Start of Material shown
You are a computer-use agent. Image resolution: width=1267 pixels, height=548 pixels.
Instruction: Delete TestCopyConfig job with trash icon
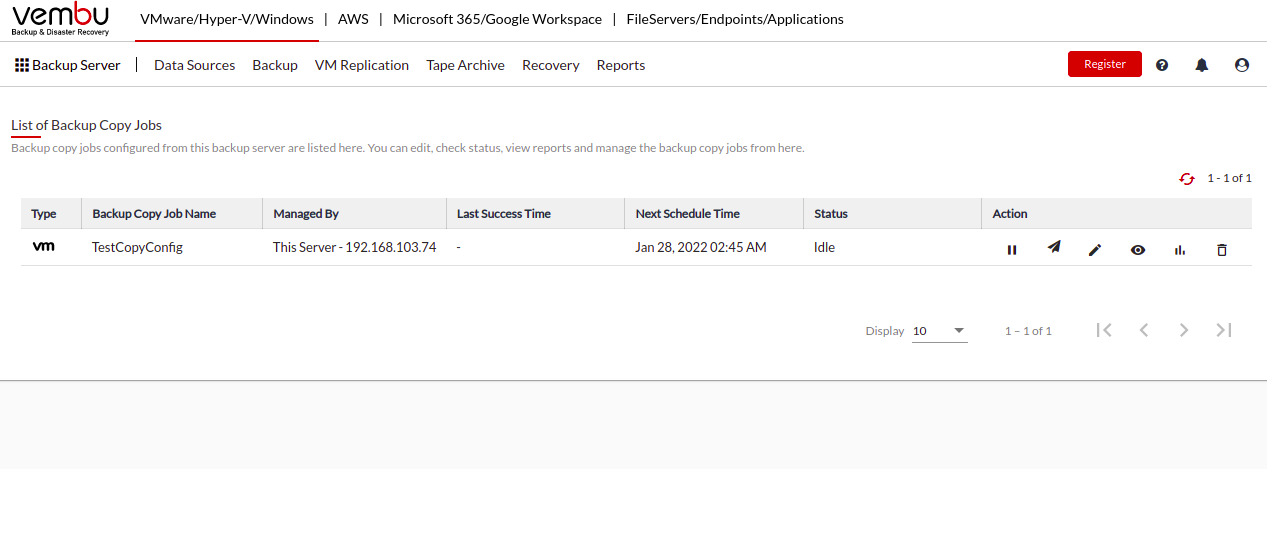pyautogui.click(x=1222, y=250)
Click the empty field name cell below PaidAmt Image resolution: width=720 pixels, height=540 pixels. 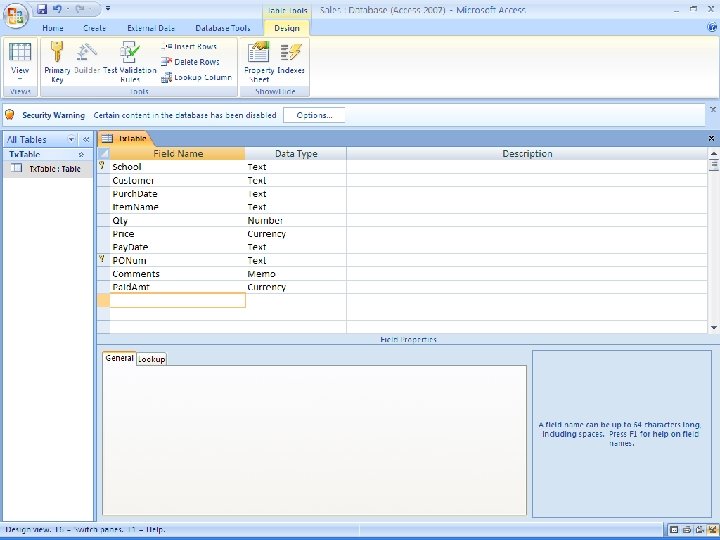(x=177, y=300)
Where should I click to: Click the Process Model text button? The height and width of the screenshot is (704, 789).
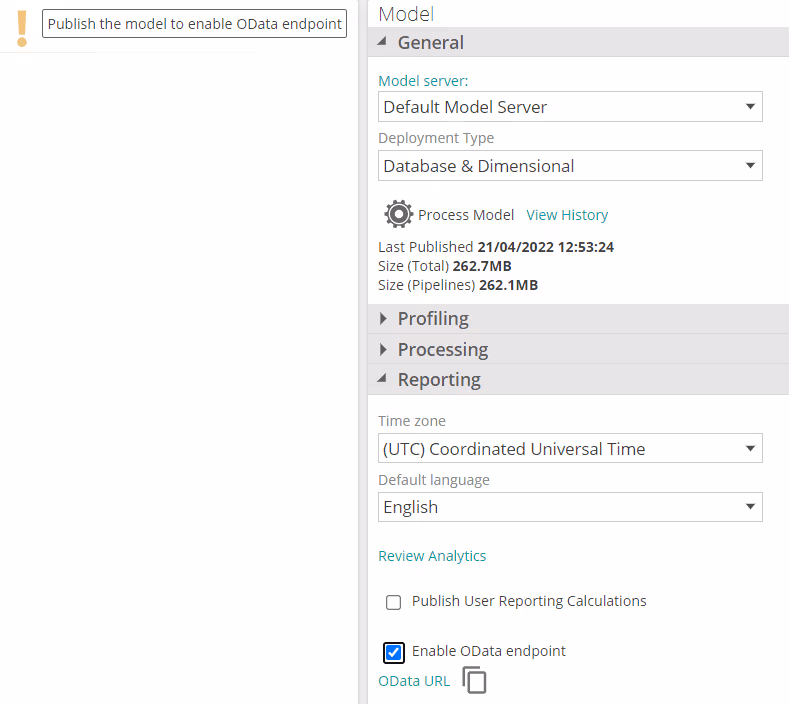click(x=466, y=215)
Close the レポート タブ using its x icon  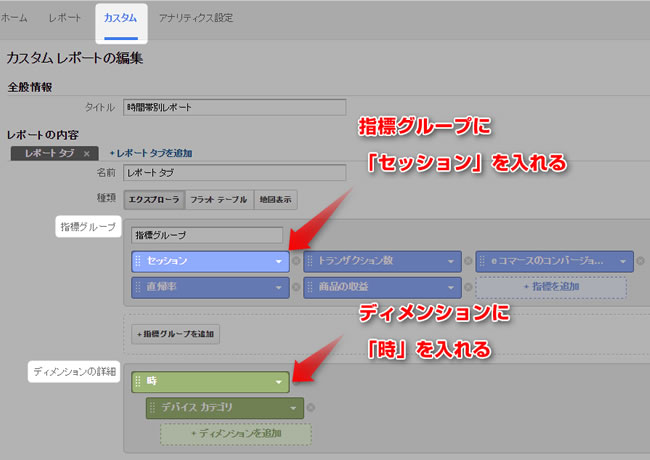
End of Material shown
Return only the line with "Where should I" and the lines after it up to the end of the records, exact and free of pictures.

Where should I click to: Click the Process Model text button? The height and width of the screenshot is (704, 789).
click(x=466, y=215)
Close the レポート タブ using its x icon  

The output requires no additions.